Directions: Copy each line below without leaving any out.

[Stored items]
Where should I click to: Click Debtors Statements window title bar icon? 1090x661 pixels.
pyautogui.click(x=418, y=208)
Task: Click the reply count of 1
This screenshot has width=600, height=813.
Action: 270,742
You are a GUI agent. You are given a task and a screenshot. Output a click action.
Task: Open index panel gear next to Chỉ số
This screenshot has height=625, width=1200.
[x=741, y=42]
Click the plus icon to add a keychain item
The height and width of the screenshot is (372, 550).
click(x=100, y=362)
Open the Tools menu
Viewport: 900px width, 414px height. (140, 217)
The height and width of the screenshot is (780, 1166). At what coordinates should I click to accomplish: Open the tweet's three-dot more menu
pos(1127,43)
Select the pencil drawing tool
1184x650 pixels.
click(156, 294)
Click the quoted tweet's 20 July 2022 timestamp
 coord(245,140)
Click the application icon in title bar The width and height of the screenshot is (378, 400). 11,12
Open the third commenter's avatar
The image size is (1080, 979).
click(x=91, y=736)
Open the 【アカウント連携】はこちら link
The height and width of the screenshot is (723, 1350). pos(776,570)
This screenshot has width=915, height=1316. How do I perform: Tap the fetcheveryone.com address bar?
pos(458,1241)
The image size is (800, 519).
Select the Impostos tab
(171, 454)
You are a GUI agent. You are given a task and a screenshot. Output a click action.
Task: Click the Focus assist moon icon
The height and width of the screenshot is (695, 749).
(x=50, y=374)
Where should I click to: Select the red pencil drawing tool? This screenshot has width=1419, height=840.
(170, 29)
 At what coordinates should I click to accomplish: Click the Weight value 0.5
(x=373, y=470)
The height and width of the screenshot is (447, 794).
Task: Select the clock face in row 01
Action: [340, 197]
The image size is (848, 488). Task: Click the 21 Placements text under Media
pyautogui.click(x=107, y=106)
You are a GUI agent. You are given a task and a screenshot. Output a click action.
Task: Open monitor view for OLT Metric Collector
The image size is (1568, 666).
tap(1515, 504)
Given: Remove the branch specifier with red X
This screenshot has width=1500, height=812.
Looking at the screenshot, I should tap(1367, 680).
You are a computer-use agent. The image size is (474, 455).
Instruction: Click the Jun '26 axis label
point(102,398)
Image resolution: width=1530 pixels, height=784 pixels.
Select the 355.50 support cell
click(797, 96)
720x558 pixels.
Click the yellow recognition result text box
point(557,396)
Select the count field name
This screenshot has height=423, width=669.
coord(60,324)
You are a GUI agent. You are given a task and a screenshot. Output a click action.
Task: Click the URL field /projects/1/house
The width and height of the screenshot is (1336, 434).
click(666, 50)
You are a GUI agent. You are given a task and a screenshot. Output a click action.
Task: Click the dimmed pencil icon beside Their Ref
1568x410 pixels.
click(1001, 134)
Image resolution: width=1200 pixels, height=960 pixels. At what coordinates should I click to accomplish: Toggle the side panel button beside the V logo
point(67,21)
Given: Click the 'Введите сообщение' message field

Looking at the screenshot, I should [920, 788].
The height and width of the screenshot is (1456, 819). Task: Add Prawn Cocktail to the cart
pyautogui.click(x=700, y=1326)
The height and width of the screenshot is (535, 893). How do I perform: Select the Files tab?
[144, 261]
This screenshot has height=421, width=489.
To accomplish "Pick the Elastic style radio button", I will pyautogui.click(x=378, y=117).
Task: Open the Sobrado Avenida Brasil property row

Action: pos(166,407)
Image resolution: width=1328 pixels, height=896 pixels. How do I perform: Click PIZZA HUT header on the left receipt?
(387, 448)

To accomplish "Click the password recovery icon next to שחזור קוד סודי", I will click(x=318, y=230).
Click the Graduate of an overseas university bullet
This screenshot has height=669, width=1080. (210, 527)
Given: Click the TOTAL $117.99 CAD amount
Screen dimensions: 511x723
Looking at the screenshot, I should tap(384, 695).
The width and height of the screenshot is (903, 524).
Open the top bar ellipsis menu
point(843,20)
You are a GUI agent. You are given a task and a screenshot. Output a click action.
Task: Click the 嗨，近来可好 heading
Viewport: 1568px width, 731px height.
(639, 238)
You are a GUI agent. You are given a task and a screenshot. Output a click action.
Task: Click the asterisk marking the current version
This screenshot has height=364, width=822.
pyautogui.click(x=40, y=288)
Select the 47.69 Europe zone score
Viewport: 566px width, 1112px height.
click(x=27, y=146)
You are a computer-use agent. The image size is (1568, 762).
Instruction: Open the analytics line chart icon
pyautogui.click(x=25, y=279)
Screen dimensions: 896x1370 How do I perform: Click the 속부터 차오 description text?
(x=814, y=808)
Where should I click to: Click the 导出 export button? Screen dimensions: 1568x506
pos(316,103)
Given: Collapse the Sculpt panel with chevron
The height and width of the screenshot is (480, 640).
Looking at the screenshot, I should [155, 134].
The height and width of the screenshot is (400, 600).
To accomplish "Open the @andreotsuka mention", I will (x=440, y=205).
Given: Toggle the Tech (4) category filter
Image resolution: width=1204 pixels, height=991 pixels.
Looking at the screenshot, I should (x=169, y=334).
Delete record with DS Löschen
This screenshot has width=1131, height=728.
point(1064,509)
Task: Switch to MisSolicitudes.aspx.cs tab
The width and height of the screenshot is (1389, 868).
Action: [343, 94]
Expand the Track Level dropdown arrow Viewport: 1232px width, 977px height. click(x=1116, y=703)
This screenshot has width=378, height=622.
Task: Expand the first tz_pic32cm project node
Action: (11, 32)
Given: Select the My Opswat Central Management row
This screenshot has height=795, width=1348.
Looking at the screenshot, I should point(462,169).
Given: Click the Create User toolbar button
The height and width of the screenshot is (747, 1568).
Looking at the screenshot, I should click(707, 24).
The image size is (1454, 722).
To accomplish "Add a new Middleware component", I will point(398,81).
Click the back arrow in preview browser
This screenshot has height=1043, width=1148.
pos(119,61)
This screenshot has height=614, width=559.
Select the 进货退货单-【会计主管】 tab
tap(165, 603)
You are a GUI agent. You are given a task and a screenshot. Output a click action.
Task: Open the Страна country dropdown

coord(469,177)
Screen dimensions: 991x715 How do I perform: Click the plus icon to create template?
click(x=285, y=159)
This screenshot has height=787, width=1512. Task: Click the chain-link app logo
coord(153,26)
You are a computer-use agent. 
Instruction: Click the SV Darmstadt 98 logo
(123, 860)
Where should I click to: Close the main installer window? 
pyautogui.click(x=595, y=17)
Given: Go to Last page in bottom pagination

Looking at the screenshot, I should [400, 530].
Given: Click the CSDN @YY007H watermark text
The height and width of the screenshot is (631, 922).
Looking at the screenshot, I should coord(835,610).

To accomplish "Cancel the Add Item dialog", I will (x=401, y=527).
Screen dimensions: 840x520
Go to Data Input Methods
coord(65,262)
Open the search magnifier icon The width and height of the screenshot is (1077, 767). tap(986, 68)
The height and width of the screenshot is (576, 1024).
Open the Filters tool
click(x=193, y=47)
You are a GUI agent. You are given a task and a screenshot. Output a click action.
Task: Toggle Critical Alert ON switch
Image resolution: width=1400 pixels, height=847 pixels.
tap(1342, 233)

Written solution:
Where should I click to: Click Debtors Statements window title bar icon? 1090x661 pixels.
pyautogui.click(x=418, y=208)
Task: Click the reply count of 1
This screenshot has width=600, height=813.
Action: 270,742
You are a GUI agent. You are given a task and a screenshot. Output a click action.
Task: Open index panel gear next to Chỉ số
This screenshot has height=625, width=1200.
[x=741, y=42]
Click the plus icon to add a keychain item
The height and width of the screenshot is (372, 550).
click(x=100, y=362)
Open the Tools menu
Viewport: 900px width, 414px height. (140, 217)
The height and width of the screenshot is (780, 1166). At what coordinates should I click to accomplish: Open the tweet's three-dot more menu
pos(1127,43)
Select the pencil drawing tool
1184x650 pixels.
click(156, 294)
Click the quoted tweet's 20 July 2022 timestamp
 coord(245,140)
Click the application icon in title bar The width and height of the screenshot is (378, 400). 11,12
Open the third commenter's avatar
The image size is (1080, 979).
click(x=91, y=736)
Open the 【アカウント連携】はこちら link
The height and width of the screenshot is (723, 1350). pos(776,570)
This screenshot has width=915, height=1316. How do I perform: Tap the fetcheveryone.com address bar?
pos(458,1241)
The image size is (800, 519).
Select the Impostos tab
(171, 454)
You are a GUI agent. You are given a task and a screenshot. Output a click action.
Task: Click the Focus assist moon icon
The height and width of the screenshot is (695, 749).
(x=50, y=374)
Where should I click to: Select the red pencil drawing tool? This screenshot has width=1419, height=840.
(170, 29)
 At what coordinates should I click to accomplish: Click the Weight value 0.5
(x=373, y=470)
The height and width of the screenshot is (447, 794).
Task: Select the clock face in row 01
Action: [340, 197]
The image size is (848, 488). Task: Click the 21 Placements text under Media
pyautogui.click(x=107, y=106)
You are a GUI agent. You are given a task and a screenshot. Output a click action.
Task: Open monitor view for OLT Metric Collector
The image size is (1568, 666).
tap(1515, 504)
Given: Remove the branch specifier with red X
This screenshot has width=1500, height=812.
Looking at the screenshot, I should tap(1367, 680).
You are a computer-use agent. The image size is (474, 455).
Instruction: Click the Jun '26 axis label
point(102,398)
Image resolution: width=1530 pixels, height=784 pixels.
Select the 355.50 support cell
click(797, 96)
720x558 pixels.
Click the yellow recognition result text box
point(557,396)
Select the count field name
This screenshot has height=423, width=669.
coord(60,324)
You are a GUI agent. You are given a task and a screenshot. Output a click action.
Task: Click the URL field /projects/1/house
The width and height of the screenshot is (1336, 434).
click(666, 50)
You are a GUI agent. You are given a task and a screenshot. Output a click action.
Task: Click the dimmed pencil icon beside Their Ref
1568x410 pixels.
click(1001, 134)
Image resolution: width=1200 pixels, height=960 pixels. At what coordinates should I click to accomplish: Toggle the side panel button beside the V logo
point(67,21)
Given: Click the 'Введите сообщение' message field

Looking at the screenshot, I should [920, 788].
The height and width of the screenshot is (1456, 819). Task: Add Prawn Cocktail to the cart
pyautogui.click(x=700, y=1326)
The height and width of the screenshot is (535, 893). How do I perform: Select the Files tab?
[144, 261]
This screenshot has height=421, width=489.
To accomplish "Pick the Elastic style radio button", I will pyautogui.click(x=378, y=117).
Task: Open the Sobrado Avenida Brasil property row

Action: pos(166,407)
Image resolution: width=1328 pixels, height=896 pixels. How do I perform: Click PIZZA HUT header on the left receipt?
(387, 448)

To accomplish "Click the password recovery icon next to שחזור קוד סודי", I will click(x=318, y=230).
Click the Graduate of an overseas university bullet
This screenshot has height=669, width=1080. (210, 527)
Given: Click the TOTAL $117.99 CAD amount
Screen dimensions: 511x723
Looking at the screenshot, I should tap(384, 695).
The width and height of the screenshot is (903, 524).
Open the top bar ellipsis menu
point(843,20)
You are a GUI agent. You are given a task and a screenshot. Output a click action.
Task: Click the 嗨，近来可好 heading
Viewport: 1568px width, 731px height.
(639, 238)
You are a GUI agent. You are given a task and a screenshot. Output a click action.
Task: Click the asterisk marking the current version
This screenshot has height=364, width=822.
pyautogui.click(x=40, y=288)
Select the 47.69 Europe zone score
Viewport: 566px width, 1112px height.
click(x=27, y=146)
You are a computer-use agent. The image size is (1568, 762).
Instruction: Open the analytics line chart icon
pyautogui.click(x=25, y=279)
Screen dimensions: 896x1370 How do I perform: Click the 속부터 차오 description text?
(x=814, y=808)
Where should I click to: Click the 导出 export button? Screen dimensions: 1568x506
pos(316,103)
Given: Collapse the Sculpt panel with chevron
The height and width of the screenshot is (480, 640).
Looking at the screenshot, I should [155, 134].
The height and width of the screenshot is (400, 600).
To accomplish "Open the @andreotsuka mention", I will (x=440, y=205).
Given: Toggle the Tech (4) category filter
Image resolution: width=1204 pixels, height=991 pixels.
Looking at the screenshot, I should (x=169, y=334).
Delete record with DS Löschen
This screenshot has width=1131, height=728.
point(1064,509)
Task: Switch to MisSolicitudes.aspx.cs tab
The width and height of the screenshot is (1389, 868).
Action: [343, 94]
Expand the Track Level dropdown arrow Viewport: 1232px width, 977px height. click(x=1116, y=703)
This screenshot has width=378, height=622.
Task: Expand the first tz_pic32cm project node
Action: (11, 32)
Given: Select the My Opswat Central Management row
This screenshot has height=795, width=1348.
Looking at the screenshot, I should point(462,169).
Given: Click the Create User toolbar button
The height and width of the screenshot is (747, 1568).
Looking at the screenshot, I should click(707, 24).
The image size is (1454, 722).
To accomplish "Add a new Middleware component", I will point(398,81).
Click the back arrow in preview browser
This screenshot has height=1043, width=1148.
pos(119,61)
This screenshot has height=614, width=559.
Select the 进货退货单-【会计主管】 tab
tap(165, 603)
You are a GUI agent. You are given a task and a screenshot. Output a click action.
Task: Open the Страна country dropdown

coord(469,177)
Screen dimensions: 991x715 How do I perform: Click the plus icon to create template?
click(x=285, y=159)
This screenshot has height=787, width=1512. Task: Click the chain-link app logo
coord(153,26)
You are a computer-use agent. 
Instruction: Click the SV Darmstadt 98 logo
(123, 860)
Where should I click to: Close the main installer window? 
pyautogui.click(x=595, y=17)
Given: Go to Last page in bottom pagination

Looking at the screenshot, I should [400, 530].
Given: Click the CSDN @YY007H watermark text
The height and width of the screenshot is (631, 922).
Looking at the screenshot, I should coord(835,610).

To accomplish "Cancel the Add Item dialog", I will (x=401, y=527).
Screen dimensions: 840x520
Go to Data Input Methods
coord(65,262)
Open the search magnifier icon The width and height of the screenshot is (1077, 767). tap(986, 68)
The height and width of the screenshot is (576, 1024).
Open the Filters tool
click(x=193, y=47)
You are a GUI agent. You are given a task and a screenshot. Output a click action.
Task: Toggle Critical Alert ON switch
Image resolution: width=1400 pixels, height=847 pixels.
tap(1342, 233)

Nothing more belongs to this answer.